J'ai lu le compte-rendu de la commission des Lois du 01/02/2017 et notamment la partie sur la ppl de réforme de la prescription pénale, ppl à laquelle je m'intéresse depuis le début, car je considère que l'augmentation des délais de prescription est un vrai sujet de société qui nécessite une discussion de fond qui ne devrait pas être limitée aux parlementaires dans le cadre d'une ppl fort discrète.

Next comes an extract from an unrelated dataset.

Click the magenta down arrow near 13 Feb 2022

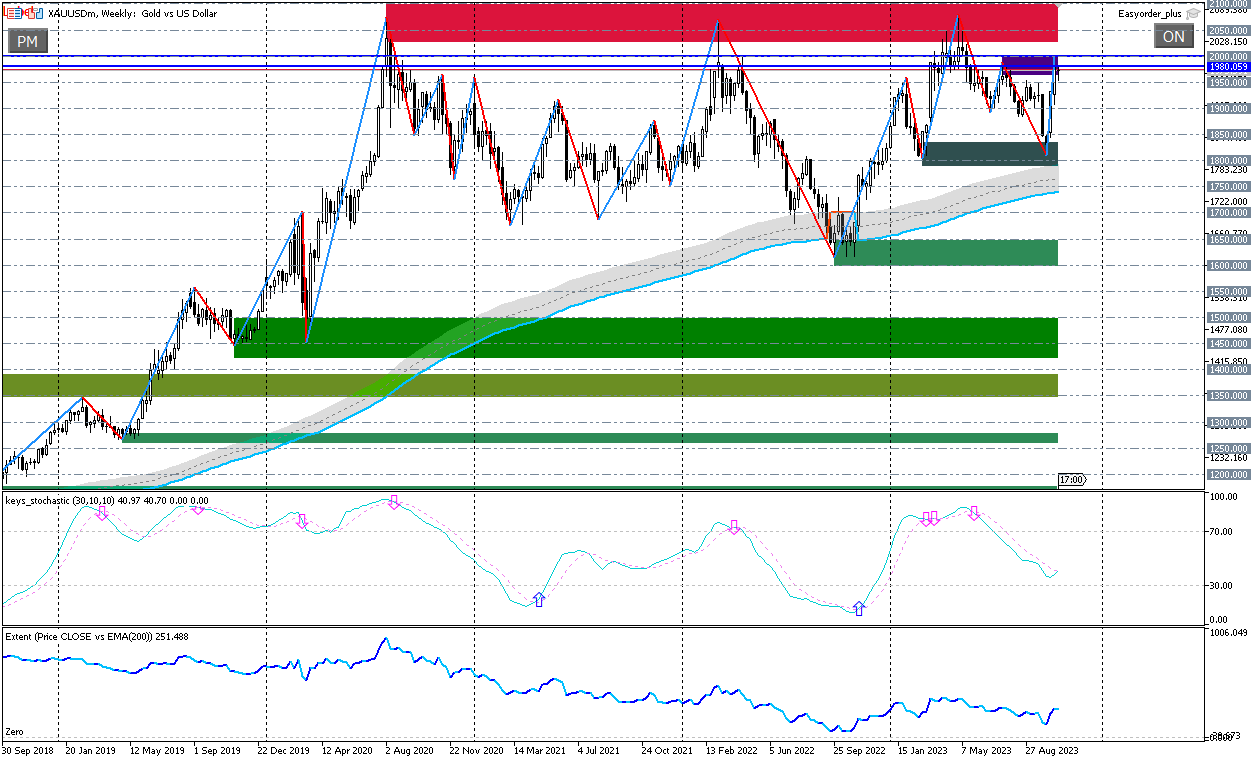click(x=734, y=526)
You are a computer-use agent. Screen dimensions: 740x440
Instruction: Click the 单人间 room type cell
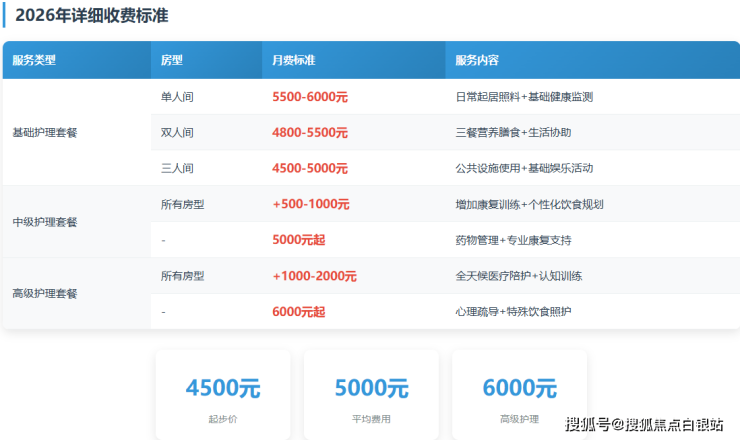pos(177,97)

Tout d'abord, vous avez déclaré : « Je rappelle que la prescription que nous voulons allonger ne vise que des délits, en l'occurrence ceux commis sur Internet : dès lors qu'il ne s'agit pas d'injures ou de diffamation, l'expression d'opinions ou de sentiments et la divulgation d'informations n'en seraient absolument pas gênées ! ».Justement, tout le problème est que les infractions de presse que sont l'injure et la diffamation, par exemple, sont systématiquement utilisées comme première ligne de défense, comme diversion, dès la publication du moindre contenu, même si les faits sont avérés et que l'expression est de bonne foi. On le voit avec des journaux tels que Mediapart mais c'est également le cas au niveau citoyen. À titre d'exemple, je vous rappelle la situation vécue par Émilie Colin, citoyenne accusée de diffamation pour avoir publié le prénom+nom des négociateurs français du traité international ACTA. Et elle n'est pas un cas isolé. Systématiquement, ces journaux et ces personnes gagnent en justice, mais doivent en assumer le coût et notamment celui de la fatigue mentale. C'est de la remise en question de cet équilibre de la loi de 1881 dont il s'agit en réalité dans le fond de vos propositions !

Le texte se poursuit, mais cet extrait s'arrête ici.